**Work task**
The answer must be an exact copy of the lines from the one containing "Task: Expand the" through the last line of the records, with no pictures.

====

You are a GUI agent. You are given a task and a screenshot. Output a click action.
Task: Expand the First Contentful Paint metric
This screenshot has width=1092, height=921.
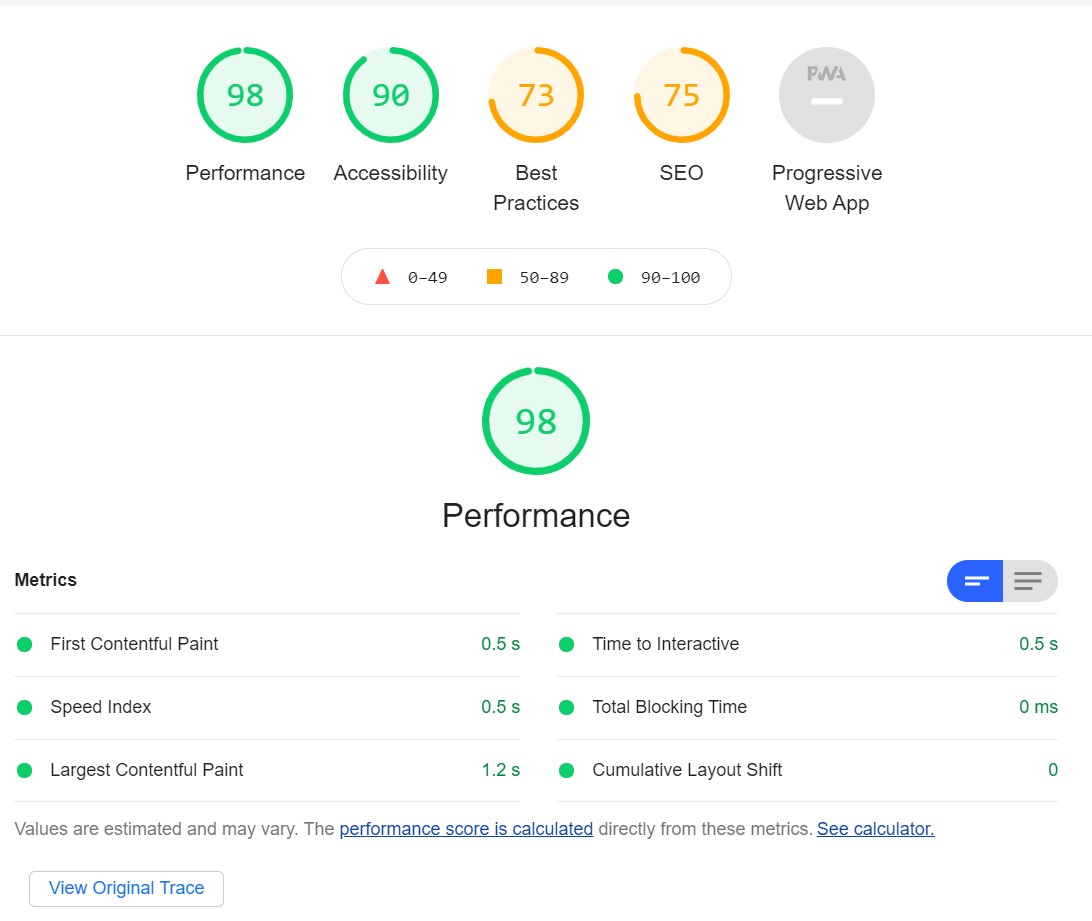(x=134, y=644)
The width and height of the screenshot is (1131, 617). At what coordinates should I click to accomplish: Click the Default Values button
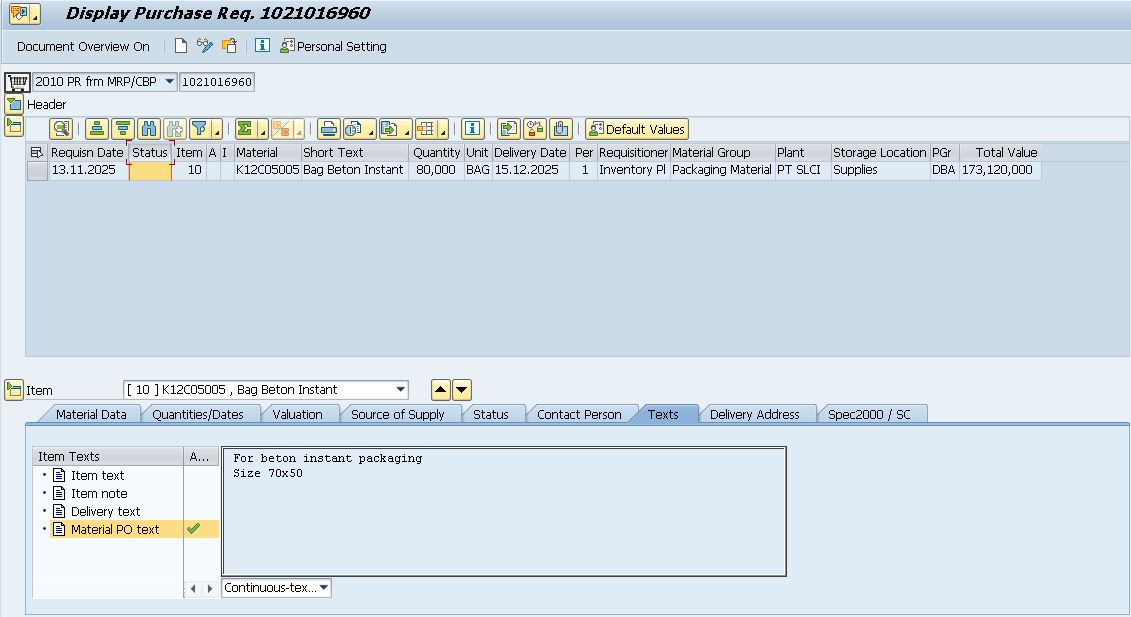click(637, 129)
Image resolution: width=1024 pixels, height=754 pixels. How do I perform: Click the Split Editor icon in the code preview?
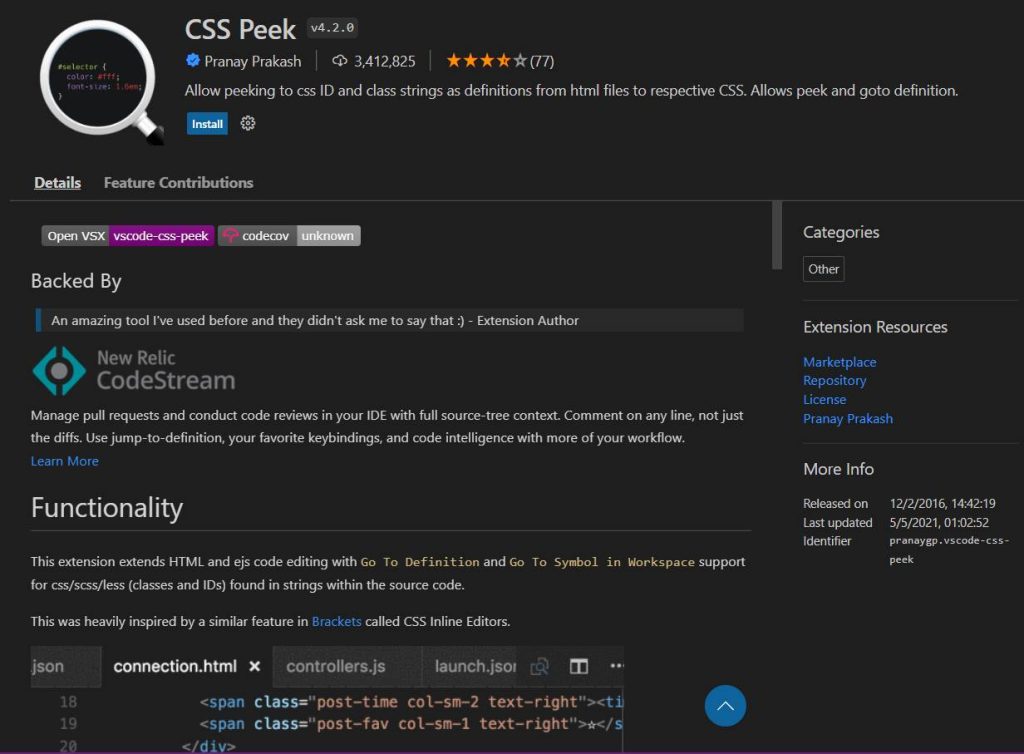578,666
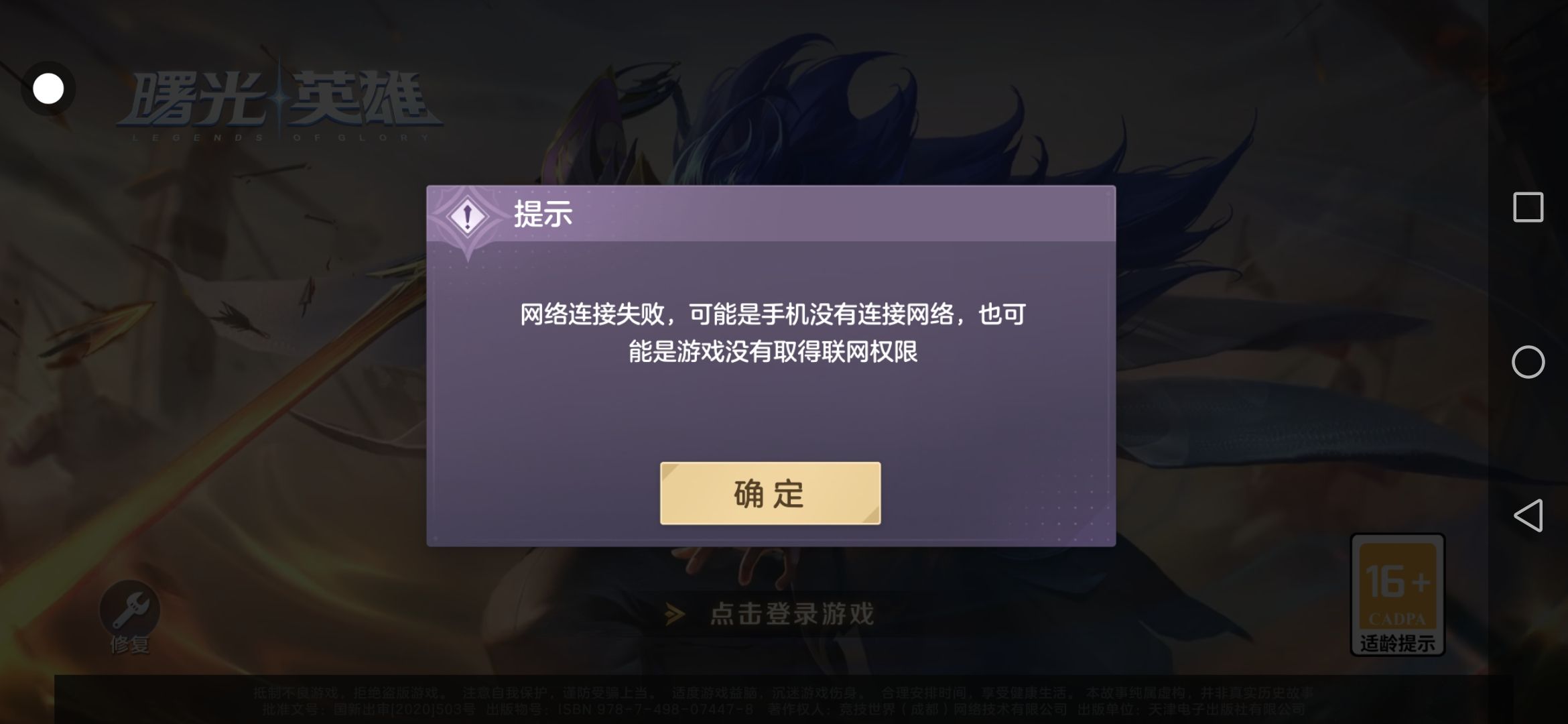Tap the purple dialog header bar
The image size is (1568, 724).
click(771, 214)
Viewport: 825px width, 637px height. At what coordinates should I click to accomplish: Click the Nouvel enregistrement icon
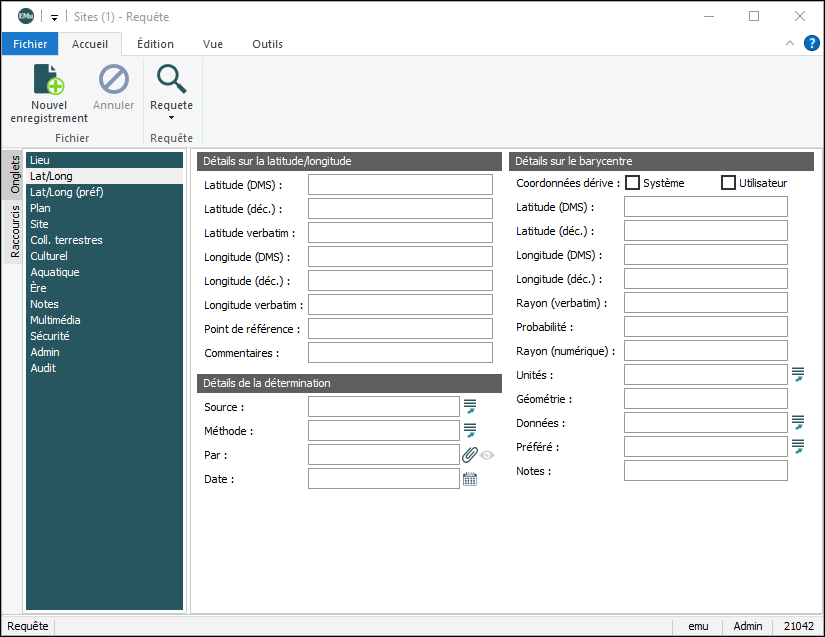click(x=49, y=80)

====

**Solution**
Task: Expand the First Contentful Paint metric
This screenshot has width=1092, height=921.
(x=134, y=644)
The width and height of the screenshot is (1131, 617). At what coordinates should I click to accomplish: Click the Default Values button
click(637, 129)
Image resolution: width=1024 pixels, height=754 pixels. How do I perform: Click the Split Editor icon in the code preview?
578,666
Tap the purple dialog header bar
The image size is (1568, 724).
click(771, 214)
Viewport: 825px width, 637px height. At what coordinates should I click to accomplish: Click the Nouvel enregistrement icon
click(x=49, y=80)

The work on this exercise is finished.